Éducation, Histoire

Histoire de ne pas oublier

Leur réussite valait bien les félicitations du maire. Patrick de Carolis ainsi que la première adjointe Mandy Graillon ont reçu ce mercredi 1er juillet 4 jeunes Arlésiens ayant participé avec succès au concours national de la Résistance et de la Déportation.

Publié par Aude Pauly le


Ils ont su trouver les mots qu’il faut pour continuer à faire vivre un pan de l’Histoire et assurer ainsi le devoir de mémoire. Les près de 40000 élèves ayant participé à l’édition 2025-2026 du concours national de la Résistance et de la Déportation ont dû plancher sur une thématique en particulier : “La fin de la Shoah et de l’univers concentrationnaire nazi. Survivre, témoigner, juger (1944-1948)”.
Et des Arlésiens se sont démarqués, ce que n’a pas manqué de saluer le maire : “L’Histoire n’est jamais terminée. C’est comme les braises : il suffit d’un coup de vent pour que le feu se rallume. Et ça il ne faut jamais l’oublier“.
Patrick de Carolis, accompagné de la première adjointe Mandy Graillon, a tenu à féliciter ces 5 jeunes en personne.

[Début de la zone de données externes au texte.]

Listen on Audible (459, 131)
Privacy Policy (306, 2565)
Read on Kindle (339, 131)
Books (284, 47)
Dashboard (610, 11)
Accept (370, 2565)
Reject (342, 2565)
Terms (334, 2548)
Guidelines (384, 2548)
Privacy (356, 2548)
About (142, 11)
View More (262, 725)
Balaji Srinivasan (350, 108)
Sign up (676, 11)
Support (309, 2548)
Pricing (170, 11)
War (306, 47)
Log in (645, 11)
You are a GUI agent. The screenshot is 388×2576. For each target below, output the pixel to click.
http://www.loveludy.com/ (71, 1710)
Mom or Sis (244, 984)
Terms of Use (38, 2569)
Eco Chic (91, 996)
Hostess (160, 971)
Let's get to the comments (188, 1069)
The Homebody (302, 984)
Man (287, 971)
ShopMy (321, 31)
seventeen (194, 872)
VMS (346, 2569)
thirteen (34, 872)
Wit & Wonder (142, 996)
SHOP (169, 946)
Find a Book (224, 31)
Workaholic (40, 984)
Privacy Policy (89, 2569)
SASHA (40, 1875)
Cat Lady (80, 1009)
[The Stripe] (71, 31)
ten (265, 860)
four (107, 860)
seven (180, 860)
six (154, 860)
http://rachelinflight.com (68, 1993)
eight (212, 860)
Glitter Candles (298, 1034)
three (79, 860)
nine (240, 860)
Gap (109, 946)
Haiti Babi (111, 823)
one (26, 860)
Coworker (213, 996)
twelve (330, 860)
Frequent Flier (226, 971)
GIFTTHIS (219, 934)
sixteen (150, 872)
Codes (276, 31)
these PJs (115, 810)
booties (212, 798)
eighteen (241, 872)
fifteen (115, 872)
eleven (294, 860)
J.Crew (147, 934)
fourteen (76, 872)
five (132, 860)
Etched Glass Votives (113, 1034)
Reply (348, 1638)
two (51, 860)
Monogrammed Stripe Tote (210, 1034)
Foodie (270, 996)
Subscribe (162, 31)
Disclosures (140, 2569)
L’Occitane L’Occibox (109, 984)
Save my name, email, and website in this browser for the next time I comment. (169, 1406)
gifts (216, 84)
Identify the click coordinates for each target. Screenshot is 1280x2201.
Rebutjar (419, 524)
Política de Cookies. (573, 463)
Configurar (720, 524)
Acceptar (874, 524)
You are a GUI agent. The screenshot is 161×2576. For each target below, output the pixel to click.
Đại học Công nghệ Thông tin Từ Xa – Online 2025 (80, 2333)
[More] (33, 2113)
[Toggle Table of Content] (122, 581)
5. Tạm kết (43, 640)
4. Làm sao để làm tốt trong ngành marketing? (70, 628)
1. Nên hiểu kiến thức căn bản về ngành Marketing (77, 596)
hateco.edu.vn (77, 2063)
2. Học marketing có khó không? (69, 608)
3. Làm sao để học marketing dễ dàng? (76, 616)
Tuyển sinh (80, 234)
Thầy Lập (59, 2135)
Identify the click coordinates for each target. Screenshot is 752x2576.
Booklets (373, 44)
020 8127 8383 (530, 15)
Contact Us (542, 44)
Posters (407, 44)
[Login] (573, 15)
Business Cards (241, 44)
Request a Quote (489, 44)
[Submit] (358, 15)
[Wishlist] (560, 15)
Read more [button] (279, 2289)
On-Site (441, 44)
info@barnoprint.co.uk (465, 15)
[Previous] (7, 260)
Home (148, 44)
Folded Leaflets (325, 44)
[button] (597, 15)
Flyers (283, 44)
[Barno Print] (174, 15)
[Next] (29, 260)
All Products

4 étaient présents ce mercredi à la mairie, parmi lesquels Rayan Ennajy, Typhen Jalibert et Yoan Wolf arrivés respectivement 14ème, 22ème et 23ème au classement départemental des lycéens. Elisabeth Donnadey, leur professeure d’Histoire-Géographie au lycée Pasquet était également présente pour les encadrer comme elle l’a fait tout au long de leur scolarité. Le concours, elle les a “forcés” à s’y inscrire avoue-t-elle entre humour et sérieux, mettant également en avant l’appui précieux de Dominique Bonnet et Claudine Turchet du Centre de la Résistance et de la Déportation d’Arles et du Pays d’Arles (CRDA) et venues elles aussi compléter le comité reçu par le maire.
Car outre leurs interventions auprès de la spécialité Histoire-géographie, géopolitique et sciences politiques (HGGSP) dont sont issus ces jeunes en terminale, les membres du CRDA ont également contribué à la très honorable deuxième place remportée dans la catégorie des travaux collectifs par la filière technologique du lycée Pasquet.


De son côté, Selma Benouda, qui concourait en tant qu’élève de 3ème au collège Ampère, n’aurait pu mieux faire. Arrivée première à l’échelle du département, elle doit sa note remarquable de 20/20 au fait qu’elle ait “bien structuré” sa dissertation pense-t-elle, et à l’enseignement apporté par sa professeure Cynthia Maltagliati. Après avoir rédigé ses différentes parties, s’être notamment inspirée de la survivante du camps d’Auschwitz-Birkenau Ginette Kolinka, puis avoir conclu et rendu sa copie au terme des 2h imparties, elle n’imaginait pas parvenir à la note maximale : “je me suis mise la pression et je pensais qu’il y avait meilleur que moi“. Au niveau du département ce n’est donc pas le cas. Reste à savoir maintenant quelle sera sa position dans le classement national : la réponse en septembre.